Fly Life Magazine

Thoughts on Litter Louts

Hughie McDowell, my recently past guide friend from New Zealand, used to call them Aquatic Vermin

“Like the poor,” he always added, “they are always with us and unfortunately appear to be on the increase.”

With the seemingly increased number of people showing no interest in clean air and water or public opinion, we enter a world heretofore unknown to America.

You can find followers of this new regime ideologically tethered to its backwardness which they will exhibit while fishing on the river, at the beach, a state park, a national monument and on public lands. You will know them not by name, but by crumbs of their recent presence – you don’t need native tracking skills to trace their footsteps.

Discarded fast food wrappers, cigarette packs, floating butts, empty beer and soda cans, tangled monofilament and lure packages are this clan’s markers.

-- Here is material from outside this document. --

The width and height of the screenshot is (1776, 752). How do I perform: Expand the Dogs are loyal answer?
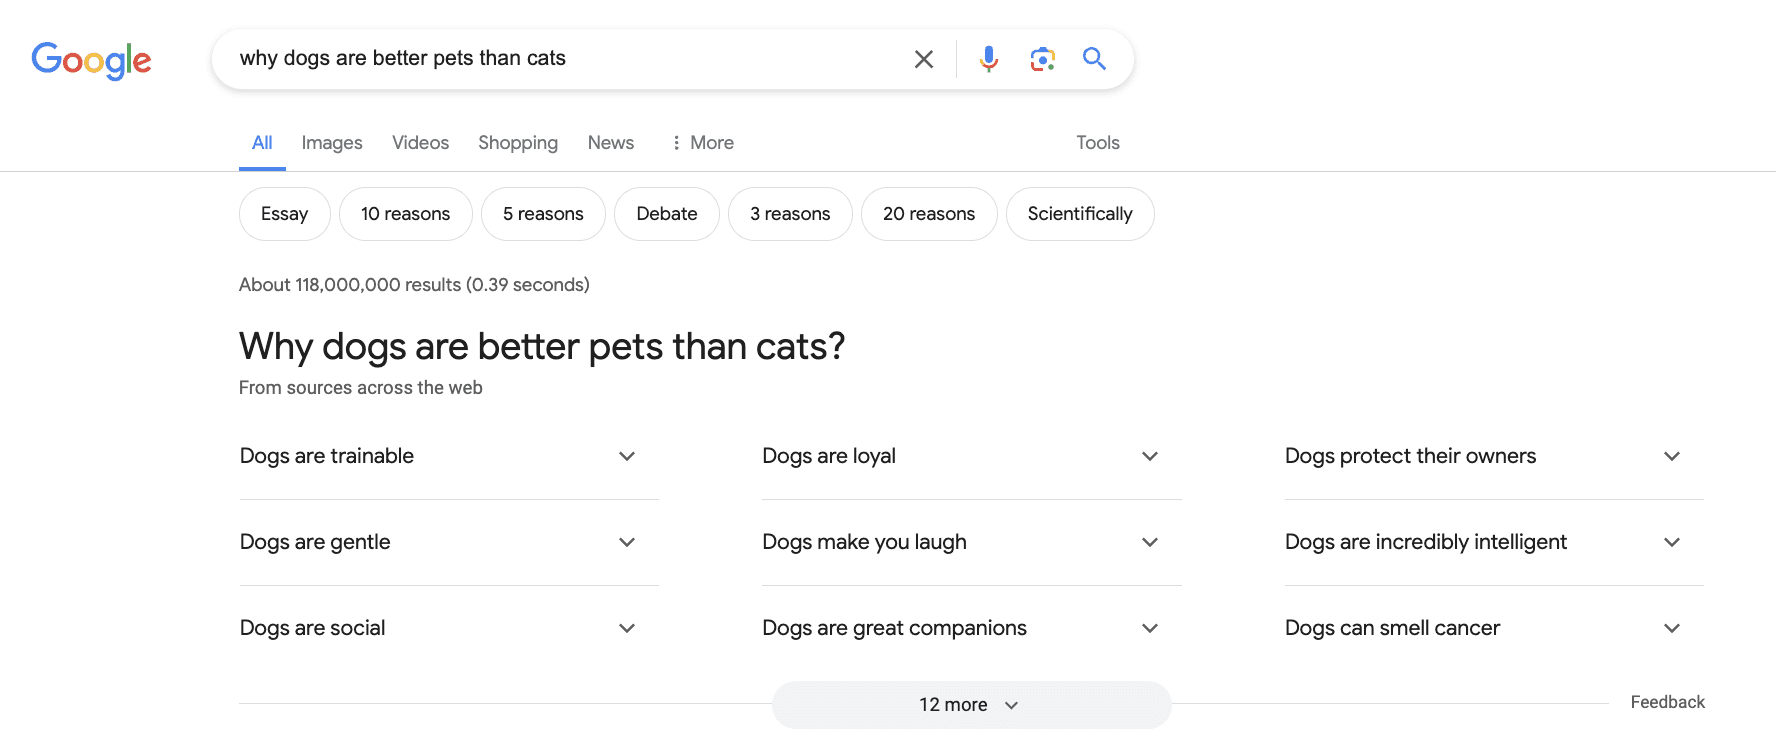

No need to bless their ignorance; they are selfish, inconsiderate and thoughtless pests

Unfortunately, South Florida’s south of the border cultural diversity has not yet shed its predilection for throwing or discarding trash in rivers, on streets and highways, and as shown here, on once pristine beaches. Image courtesy of

Add to the issue the effects on wildlife – birds hopelessly snared by monofilament, dead fauna with stomachs full of plastic, severed legs of birds via nylon fishing line, and adultered sceneries where we go to find peace and serenity.

Please pick up after yourself. If you hauled it to the beach or river discard it in a provided waste vessels or take it out with you. Help keep your country clean and great

NOTE: Featured Image Winooski River clean up yields stacks of tires, metal for junk art, and a call for action. Image courtesy of Vermont Business Magazine.